Why does (mostly) everyone here think that getting a college degree is somehow superior to devoting their lives to chess?
If nothing else, chess is cheaper.
Amen. It's scarcely even useful on the personal level--it's just a nice, interesting hobby.
The greatest chess player ever isn't as useful as your garbageman.
Its easy! First you tell them you want to be a professional basketball player. After a couple days you tell them you changed your mind and want to be a professional boxer. After a couple more days tell them you want to be a professional wrestler. When you finally tell them you are going to be a professional chess player they will be thrilled!

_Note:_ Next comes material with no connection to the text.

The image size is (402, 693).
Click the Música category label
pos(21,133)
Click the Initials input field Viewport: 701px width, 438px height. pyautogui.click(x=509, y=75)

dress up like a ninja. sneak quietly into their bedroom at night while they sleep then whisper into their ear 'i want to make a living at chess', 'i want to make a living at chess', 'i want to make a living at chess'. This will have a subconscious effect.

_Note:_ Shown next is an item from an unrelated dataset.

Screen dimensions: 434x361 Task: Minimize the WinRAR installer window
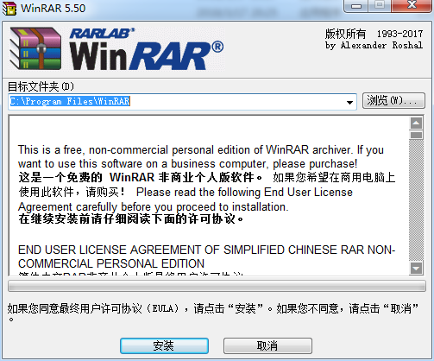[x=356, y=5]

In fact, I associate visual thinkers with idiots, which is why I don't think you need to have an above average IQ to be good at chess. Look at Carlsen. Just a regular person when it comes to everything but chess.
Interesting observation. I am a member of the Triple Nine Society, but am an absolute patzer at chess, especially shorter time controls. You have no idea how many times I have analyzed an illegal move for many seconds before realizing that the horsey doesn't move that way. I think in principles and my combinatory skills are weak.
... in longer time controls I do much better, both OTB and on chess.com.
When I told her "Mom I want make a living playing Chess."
She asked me, "What is Chess?"
That's great. I constantly wanted to be a pro Insert Hobby growing up.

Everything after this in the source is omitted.